A Emenda nº. 39/2015 inseriu na Lei Orgânica Municipal, o §1º do art. 88, o qual possibilitou aos integrantes da guarda civil metropolitana a aposentadoria voluntaria nos termos do art. 40, § 4º, inciso II, da Constituição Federal, sem limite de idade, com proventos correspondentes à integralidade da remuneração do cargo em que se der a aposentadoria, desde que comprovem: I- 25 (vinte e cinco) anos de contribuição, contando com, no mínimo, 15 (quinze) anos de efetivo exercício em cargo da carreira da Guarda Civil Metropolitana, se mulher; II -30 (trinta) anos de contribuição, contando com, no mínimo, 20 (vinte) anos de efetivo exercício em cargo da carreira da Guarda Civil Metropolitana, se homem.

No entanto, a referida emenda teve sua inconstitucionalidade arguida pela Procuradoria Geral do Estado de São Paulo através do Processo nº2260166-24.2016.8.26.0000,que tramita no Tribunal de Justiça de São Paulo – Órgão Especial, no qual foi proferida decisão concedendo medida liminar, com o fim de suspender a eficácia do referido dispositivo a partir de 16/01/2017.

Por conseguinte, a referida ação foi julgada procedente com a confirmação da inconstitucionalidade da emenda 39, sendo que mesmo após a interposição de Embargos de Declaração, o Tribunal de Justiça de São Paulo, manteve a decisão de inconstitucionalidade, asseverando que não haveria modulação dos efeitos da decisão, produzindo efeitos desde a vigência da norma, não havendo motivos concretos para assegurar que os servidores aposentados pela referida norma permaneçam na inatividade.
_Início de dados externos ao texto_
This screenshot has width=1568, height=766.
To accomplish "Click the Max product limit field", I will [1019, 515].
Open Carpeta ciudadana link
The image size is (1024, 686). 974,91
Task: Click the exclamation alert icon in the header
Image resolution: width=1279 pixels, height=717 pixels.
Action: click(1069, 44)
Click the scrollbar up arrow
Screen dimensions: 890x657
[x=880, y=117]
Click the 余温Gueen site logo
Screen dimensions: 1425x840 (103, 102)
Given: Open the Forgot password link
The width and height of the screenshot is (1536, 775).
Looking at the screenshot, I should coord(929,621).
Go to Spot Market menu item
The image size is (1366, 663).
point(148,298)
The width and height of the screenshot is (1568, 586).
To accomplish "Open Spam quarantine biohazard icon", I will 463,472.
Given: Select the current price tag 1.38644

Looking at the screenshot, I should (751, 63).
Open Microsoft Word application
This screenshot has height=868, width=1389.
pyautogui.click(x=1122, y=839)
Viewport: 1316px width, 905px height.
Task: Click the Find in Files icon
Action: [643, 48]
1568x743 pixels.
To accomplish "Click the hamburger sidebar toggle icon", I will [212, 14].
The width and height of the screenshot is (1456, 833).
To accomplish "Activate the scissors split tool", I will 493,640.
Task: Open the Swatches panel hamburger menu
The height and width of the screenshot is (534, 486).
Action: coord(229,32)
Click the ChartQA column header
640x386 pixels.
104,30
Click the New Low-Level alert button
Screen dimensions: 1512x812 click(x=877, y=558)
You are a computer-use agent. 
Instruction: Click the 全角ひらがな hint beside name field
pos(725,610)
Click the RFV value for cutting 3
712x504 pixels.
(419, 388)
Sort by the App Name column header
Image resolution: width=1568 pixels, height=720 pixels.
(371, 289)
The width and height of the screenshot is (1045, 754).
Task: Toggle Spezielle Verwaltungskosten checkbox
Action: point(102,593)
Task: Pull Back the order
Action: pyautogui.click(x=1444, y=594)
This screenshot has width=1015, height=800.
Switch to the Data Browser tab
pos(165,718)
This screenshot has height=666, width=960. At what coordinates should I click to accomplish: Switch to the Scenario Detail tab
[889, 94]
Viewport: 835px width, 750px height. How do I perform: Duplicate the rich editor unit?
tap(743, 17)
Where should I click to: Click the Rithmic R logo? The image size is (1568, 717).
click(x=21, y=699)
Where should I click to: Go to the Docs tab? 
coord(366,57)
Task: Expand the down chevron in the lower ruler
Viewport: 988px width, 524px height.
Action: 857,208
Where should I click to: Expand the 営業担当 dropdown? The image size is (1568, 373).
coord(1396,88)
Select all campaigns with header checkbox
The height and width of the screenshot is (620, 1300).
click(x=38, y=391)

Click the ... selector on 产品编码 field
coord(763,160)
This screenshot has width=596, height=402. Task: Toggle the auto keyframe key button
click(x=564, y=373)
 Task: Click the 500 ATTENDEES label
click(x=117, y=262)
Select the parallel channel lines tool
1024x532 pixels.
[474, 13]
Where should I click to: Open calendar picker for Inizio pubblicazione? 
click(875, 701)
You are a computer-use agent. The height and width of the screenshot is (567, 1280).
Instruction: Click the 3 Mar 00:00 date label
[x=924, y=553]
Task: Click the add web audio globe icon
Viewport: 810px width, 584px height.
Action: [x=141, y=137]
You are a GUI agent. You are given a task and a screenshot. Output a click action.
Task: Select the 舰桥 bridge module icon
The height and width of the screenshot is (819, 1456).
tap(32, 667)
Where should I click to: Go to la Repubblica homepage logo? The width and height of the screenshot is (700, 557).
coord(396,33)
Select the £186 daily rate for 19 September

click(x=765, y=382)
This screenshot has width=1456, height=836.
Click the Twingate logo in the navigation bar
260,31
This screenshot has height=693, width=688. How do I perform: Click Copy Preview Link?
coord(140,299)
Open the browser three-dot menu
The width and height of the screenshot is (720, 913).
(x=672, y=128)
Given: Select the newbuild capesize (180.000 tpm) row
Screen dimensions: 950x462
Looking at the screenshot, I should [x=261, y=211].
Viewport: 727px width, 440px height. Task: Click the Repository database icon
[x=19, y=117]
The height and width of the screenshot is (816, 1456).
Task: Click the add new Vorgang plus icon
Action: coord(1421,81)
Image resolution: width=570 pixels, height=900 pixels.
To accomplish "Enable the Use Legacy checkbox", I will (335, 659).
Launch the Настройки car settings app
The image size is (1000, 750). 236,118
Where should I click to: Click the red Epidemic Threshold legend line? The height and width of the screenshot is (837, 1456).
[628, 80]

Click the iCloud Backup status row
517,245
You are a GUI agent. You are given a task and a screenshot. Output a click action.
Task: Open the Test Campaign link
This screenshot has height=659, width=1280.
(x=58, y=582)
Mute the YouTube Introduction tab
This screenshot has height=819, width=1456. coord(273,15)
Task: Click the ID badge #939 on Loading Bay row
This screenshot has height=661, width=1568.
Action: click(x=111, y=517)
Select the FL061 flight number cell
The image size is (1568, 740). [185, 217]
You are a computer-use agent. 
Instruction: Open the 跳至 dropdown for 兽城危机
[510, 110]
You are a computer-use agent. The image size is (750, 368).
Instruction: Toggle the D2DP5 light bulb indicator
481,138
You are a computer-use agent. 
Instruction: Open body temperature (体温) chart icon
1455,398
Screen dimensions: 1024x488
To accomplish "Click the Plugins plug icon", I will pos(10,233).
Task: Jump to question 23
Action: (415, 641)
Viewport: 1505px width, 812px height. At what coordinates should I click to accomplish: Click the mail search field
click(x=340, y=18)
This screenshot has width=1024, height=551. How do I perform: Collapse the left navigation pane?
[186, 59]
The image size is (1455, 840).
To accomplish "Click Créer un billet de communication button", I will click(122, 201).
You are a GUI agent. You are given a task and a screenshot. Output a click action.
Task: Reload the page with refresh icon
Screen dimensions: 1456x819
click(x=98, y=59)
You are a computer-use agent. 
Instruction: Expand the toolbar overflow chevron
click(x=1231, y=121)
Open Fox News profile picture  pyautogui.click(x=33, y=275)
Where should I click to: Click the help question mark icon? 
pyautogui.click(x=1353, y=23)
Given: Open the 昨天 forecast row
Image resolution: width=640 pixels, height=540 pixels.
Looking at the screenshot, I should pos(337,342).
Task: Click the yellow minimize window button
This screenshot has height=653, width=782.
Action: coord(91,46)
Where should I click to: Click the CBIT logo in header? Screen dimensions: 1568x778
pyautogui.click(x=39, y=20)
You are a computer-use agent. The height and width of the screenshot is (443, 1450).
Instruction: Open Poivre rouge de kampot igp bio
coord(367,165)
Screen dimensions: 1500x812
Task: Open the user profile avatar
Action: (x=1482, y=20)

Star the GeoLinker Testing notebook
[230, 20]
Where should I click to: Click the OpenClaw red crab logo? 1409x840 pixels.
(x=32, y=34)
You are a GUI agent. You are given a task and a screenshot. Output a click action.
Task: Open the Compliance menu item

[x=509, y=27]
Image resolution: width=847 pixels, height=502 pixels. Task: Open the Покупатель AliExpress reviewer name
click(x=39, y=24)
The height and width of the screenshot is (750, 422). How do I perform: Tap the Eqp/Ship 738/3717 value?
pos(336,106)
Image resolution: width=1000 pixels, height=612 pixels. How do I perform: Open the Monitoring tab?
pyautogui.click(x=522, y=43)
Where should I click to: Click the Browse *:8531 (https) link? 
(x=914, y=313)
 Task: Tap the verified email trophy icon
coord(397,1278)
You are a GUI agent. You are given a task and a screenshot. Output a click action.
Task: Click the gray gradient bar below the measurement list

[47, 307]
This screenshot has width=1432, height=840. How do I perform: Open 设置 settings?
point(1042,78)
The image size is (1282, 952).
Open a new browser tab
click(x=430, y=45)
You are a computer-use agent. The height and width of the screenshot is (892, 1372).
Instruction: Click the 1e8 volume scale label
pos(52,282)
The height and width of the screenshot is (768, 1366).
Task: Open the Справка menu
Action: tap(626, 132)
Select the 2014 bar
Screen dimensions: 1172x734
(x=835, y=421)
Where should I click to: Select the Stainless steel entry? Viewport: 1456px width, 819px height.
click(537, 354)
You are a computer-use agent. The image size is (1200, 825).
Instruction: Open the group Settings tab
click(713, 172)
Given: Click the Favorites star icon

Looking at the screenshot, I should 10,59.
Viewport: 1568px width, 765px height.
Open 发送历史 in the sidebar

Em outras palavras de acordo com a decisão citada, todos aqueles que se aposentaram com base na Emenda 39/2015 estão sujeitos ao cancelamento da aposentadoria e retorno ao trabalho.

No presente momento, o processo aguarda julgamento de Recurso Extraordinário interposto pela Prefeitura de São Paulo, contudo se não for concedido efeito suspensivo ao recurso, a decisão então proferida, pode ser executada, e, assim, os servidores aposentados podem a qualquer momento ser convocados a reassumir as suas funções.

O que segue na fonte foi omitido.